Make an exact copy of the lines from the one containing "At what coordinates" through the end of the records below, and leave out every picture.
========================================================================
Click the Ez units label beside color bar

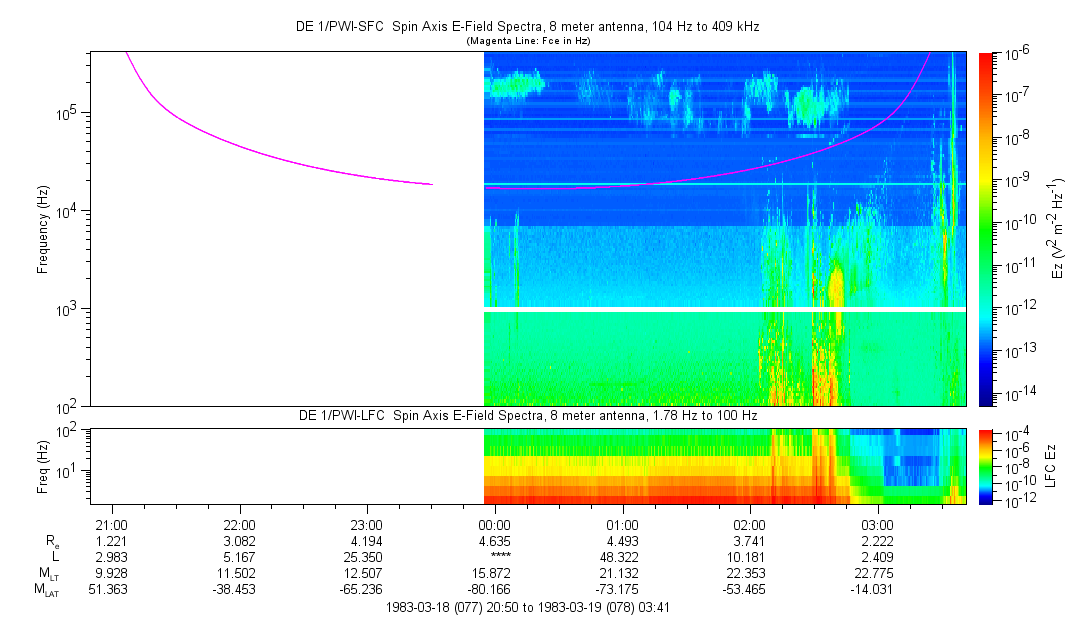[x=1059, y=229]
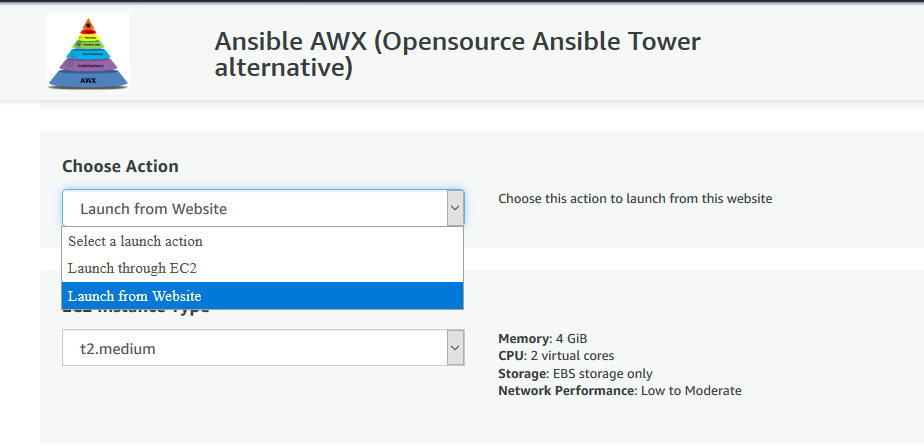Expand the t2.medium instance type arrow
Viewport: 924px width, 445px height.
(455, 348)
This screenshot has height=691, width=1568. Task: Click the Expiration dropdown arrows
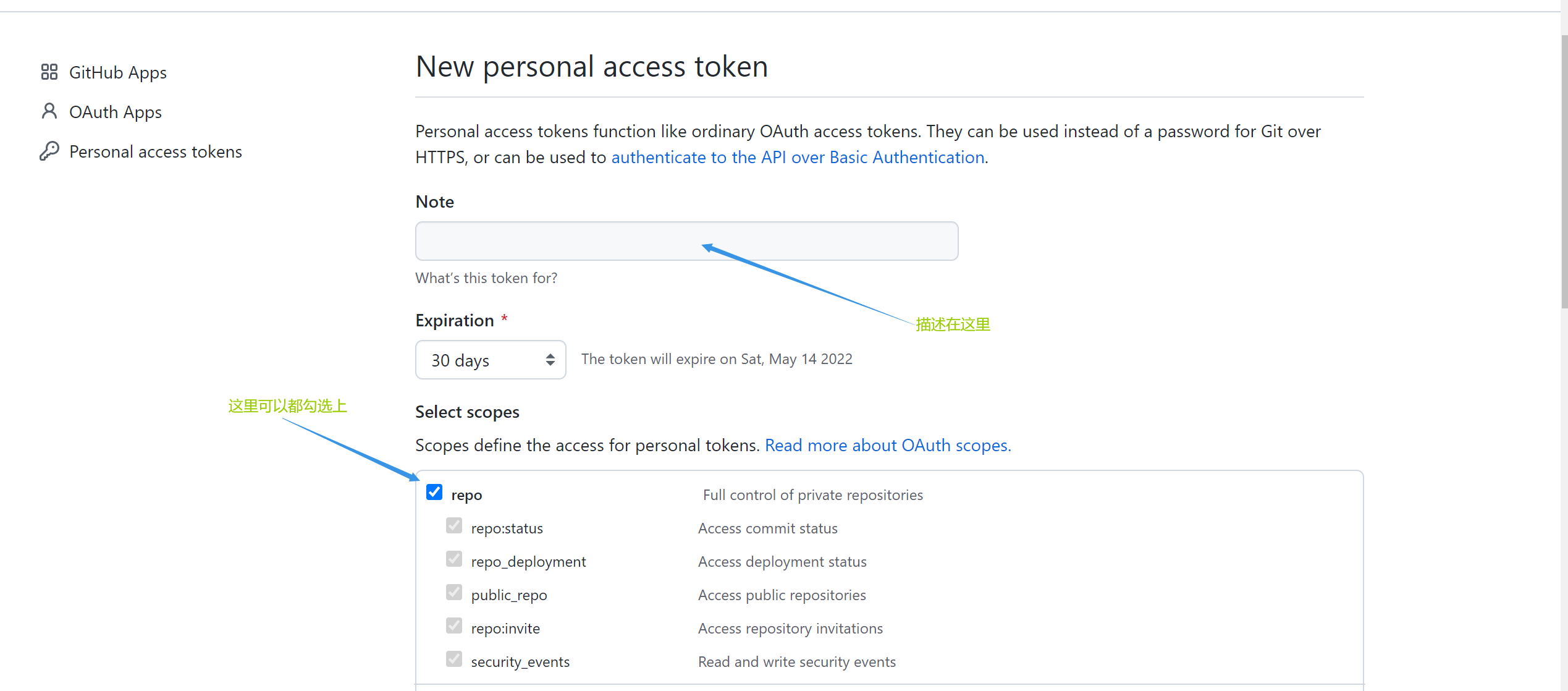pos(550,360)
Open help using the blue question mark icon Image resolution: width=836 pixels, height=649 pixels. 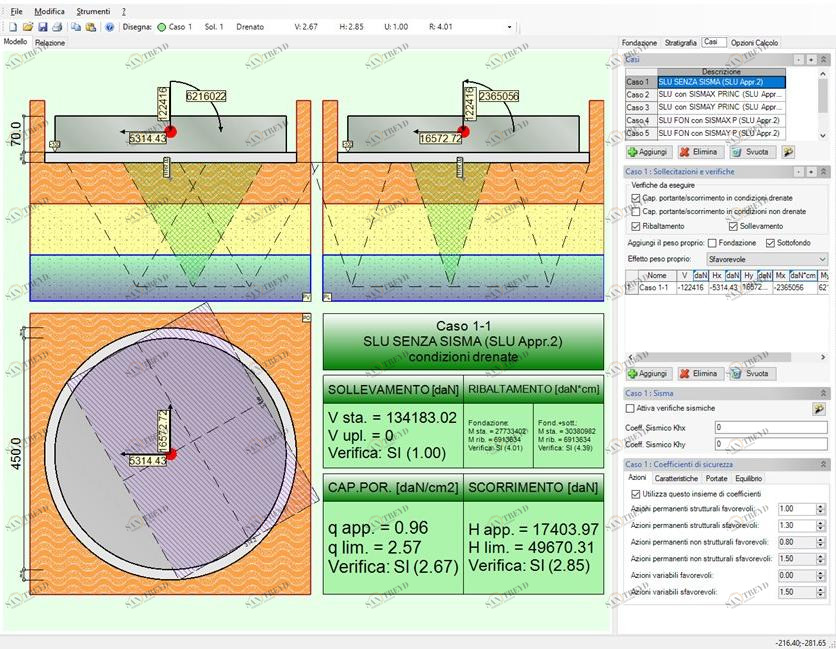[109, 27]
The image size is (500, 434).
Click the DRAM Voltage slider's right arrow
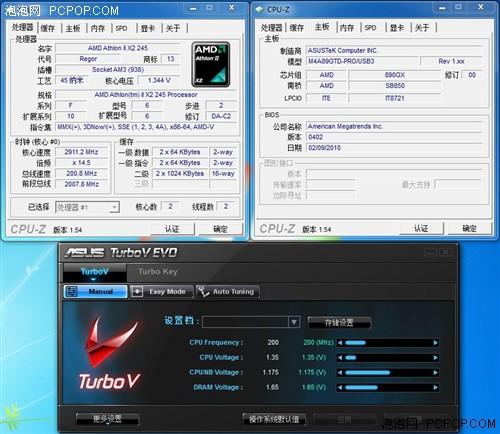[x=435, y=387]
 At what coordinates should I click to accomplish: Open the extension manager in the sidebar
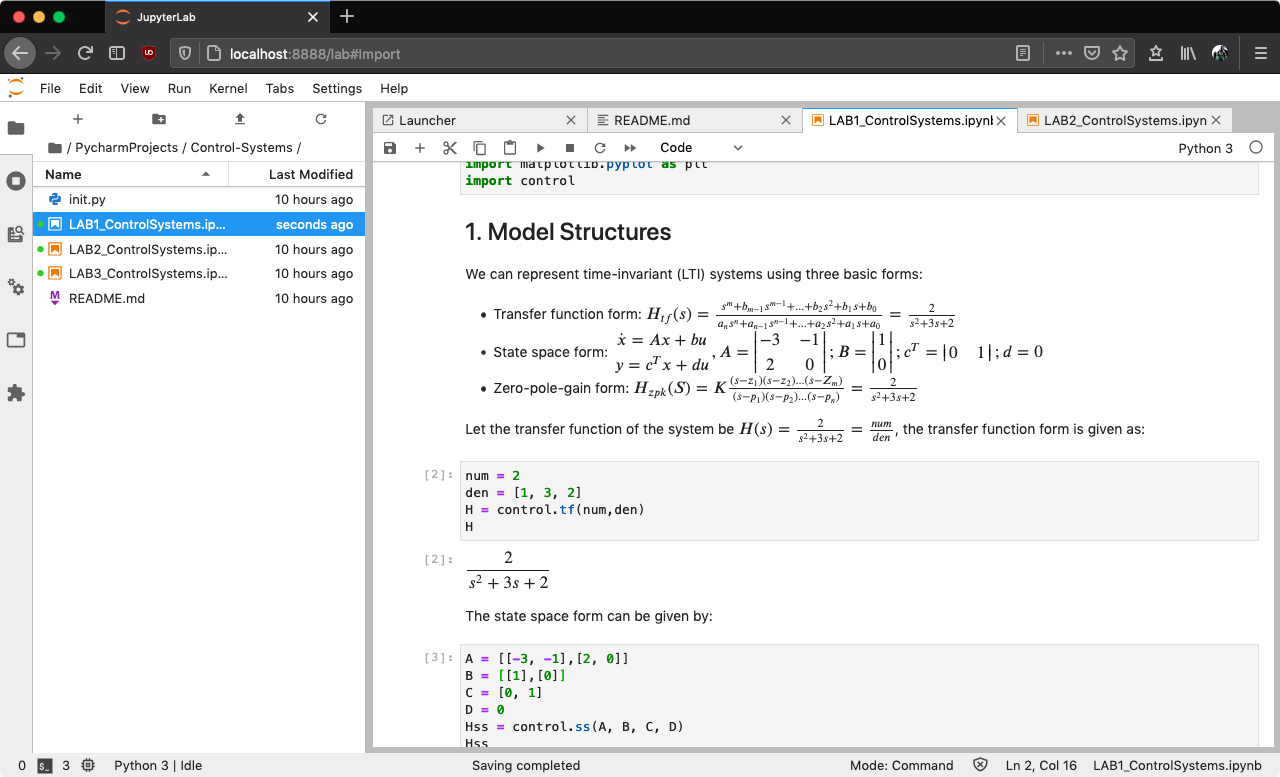click(16, 393)
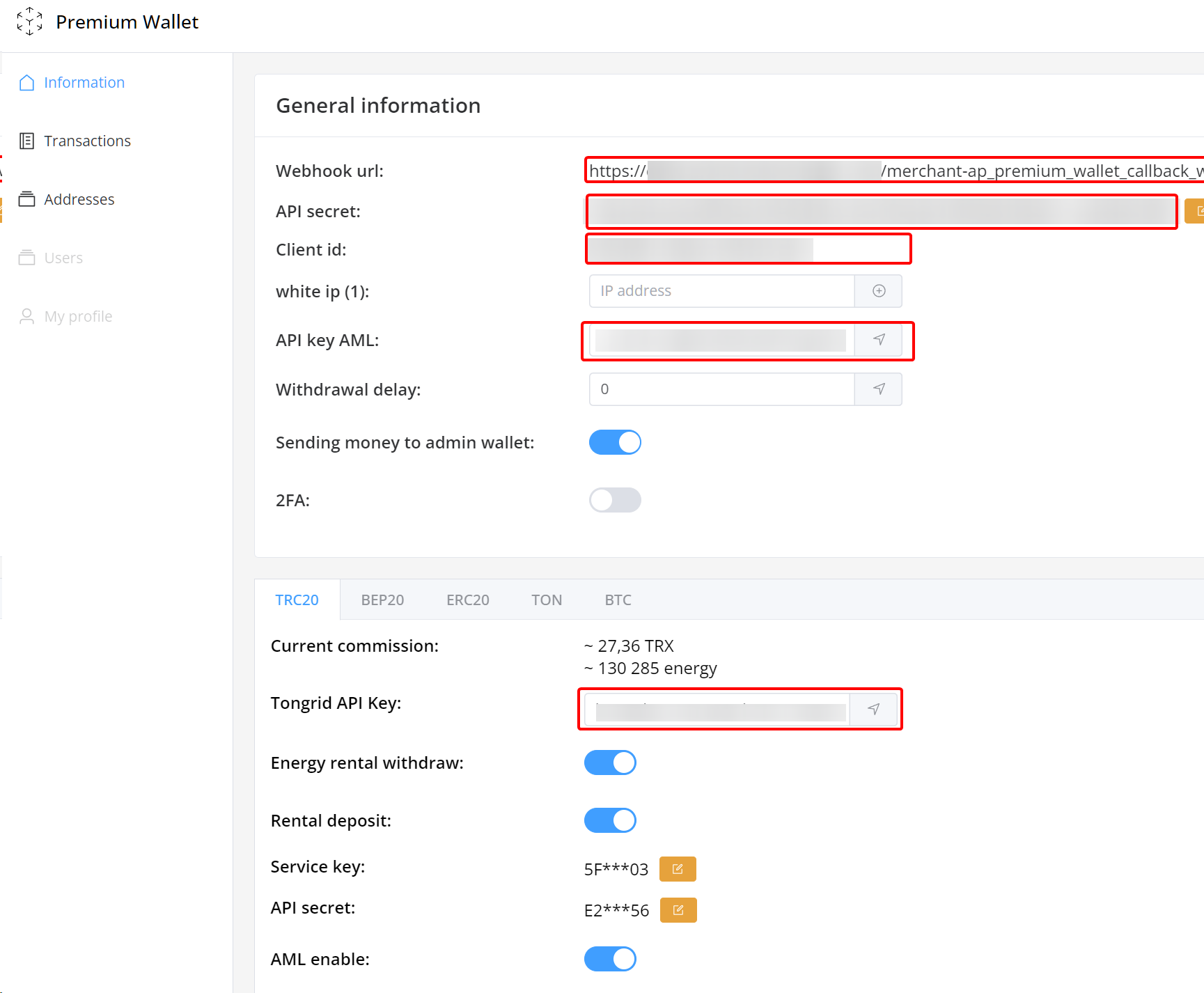Edit the Service key value

click(678, 869)
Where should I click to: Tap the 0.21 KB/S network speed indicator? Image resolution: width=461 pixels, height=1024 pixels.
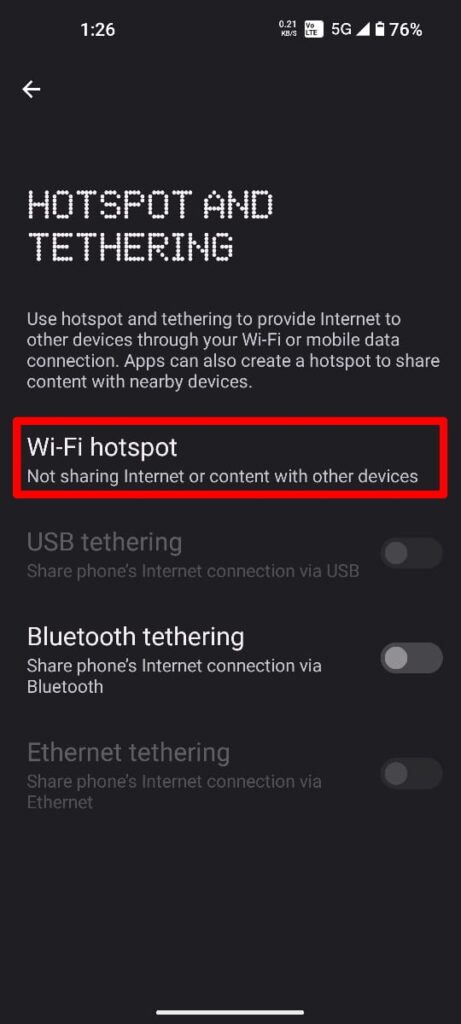pos(288,29)
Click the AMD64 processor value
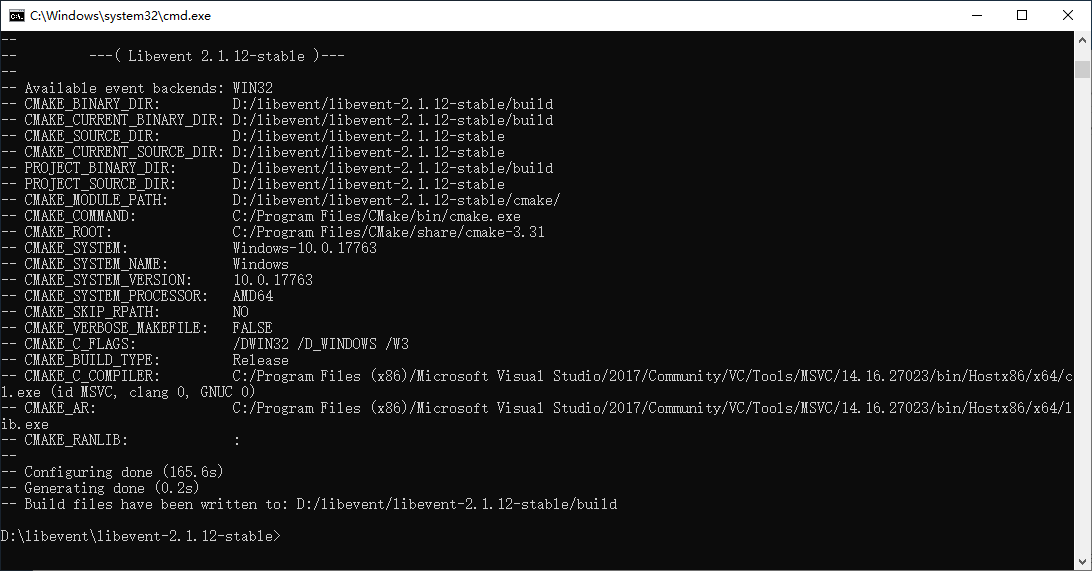This screenshot has height=571, width=1092. pyautogui.click(x=252, y=296)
========================================================================
Solution to the problem:
 At what coordinates should I click to accomplish: Open the extension manager in the sidebar
click(16, 393)
Edit the Service key value

click(678, 869)
Where should I click to: Tap the 0.21 KB/S network speed indicator? Image resolution: width=461 pixels, height=1024 pixels.
pos(288,29)
Click the AMD64 processor value
This screenshot has height=571, width=1092. pyautogui.click(x=252, y=296)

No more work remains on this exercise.